Welsh weather is notorious for being wet, and the days leading up to Ironman Wales were miserable and the Monday after Ironman Wales was miserable, but the Sunday…..glorious!
So with the sun out, I headed out on Barry to enjoy the 112 mile bike ride with close to ~ 7700 ft of elevation gain, the welsh countryside doesn’t disappoint, stunning views, some awesome hill climbs and the crowds of supporting people is phenomenal.
You feel like you are on the tour de France or some famous celebrity, people lining the streets shouting words of encouragement, the huge crowds as you cycle up “heartbreak hill”, even more so as a female, the number of shouts I got for “wow it’s a girl” then a huge cheer was phenomenal, you just couldn’t help but beam from ear to ear and lap it all up
8 and a bit hours later I was in T2, a much quicker turn around this time, less chit chat and I was out on the marathon run, 4 x laps of the area around Tenby town, including about 1500 ft of elevation gain (the Welsh love the hills) before the end would be in sight.
Lap 1 felt great, lap 2 and 3 were tough; legs, heart and lungs all felt good but the poor guts felt not so good, wanting to avoid a Paula Radcliffe moment, I slowed it to a fast paced walked and took the opportunity to have some more chat time and to really soak up the atmosphere again. It truly is amazing, the support, the fellow competitors, the stewards, so many lovely people, and the beauty of the 4 lap course, you get to see fellow friends competing, who are faster than you, for a little smile and wave. I won’t lie though, it’s easy to get obsessed with looking at the lap bands on others arms, “I’ve got none, he has 3…..” It would be very very easy to move into a dark place on the run, so keeping focused, keeping smiling and keeping the legs moving is absolutely essential to bring this final stage of the event home.
After realising I had probably spoken for quite enough time and I felt good enough to trot again, I picked the pace back up, and by lap 4, I finally let myself think……I’m going to do this, I am actually going to complete an Ironman!

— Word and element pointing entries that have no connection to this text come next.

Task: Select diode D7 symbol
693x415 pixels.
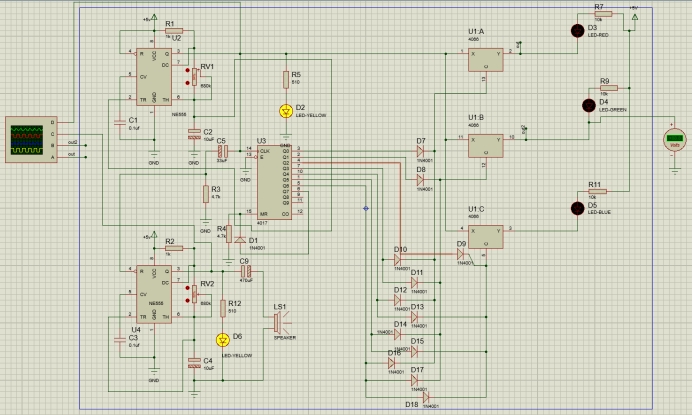Action: pos(422,151)
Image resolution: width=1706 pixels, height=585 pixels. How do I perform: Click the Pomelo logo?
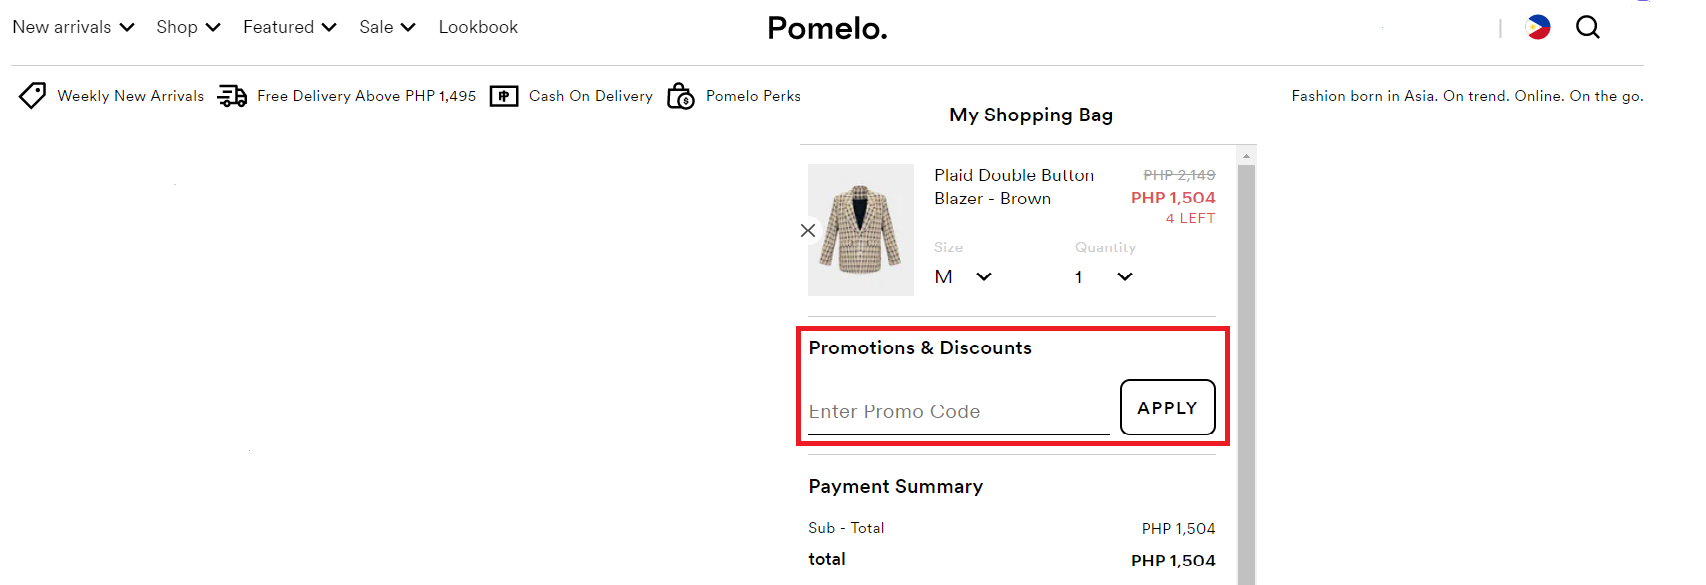point(826,28)
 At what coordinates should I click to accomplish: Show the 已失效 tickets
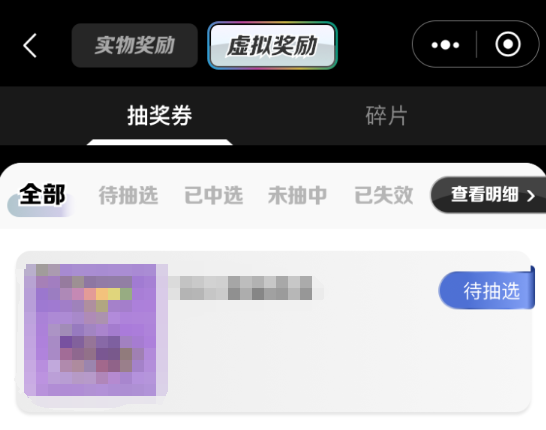384,195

Running up the red carpet to finish, with the words “Delyth you are an Ironman” was amazing, the smile on my face says it all, I was greeted by an equally ecstatic German man “we’ve done it, we’ve done it” and he was right, I chuffing well had done it!
The support I had from my friends on the day and leading up to the event was phenomenal, I felt very humble to have such a great network of people around me and I cannot thank them enough.
I always said, one Ironman would be enough, silly comment in hindsight, I loved every minute, I can clearly see areas for improvement, chatting in T1, resulting in close to a 20 minutes transition is an obvious one (and no I wasn’t distracted in the naked man area…..) and any excuse to get out on Barry, I suspect this won’t be my last.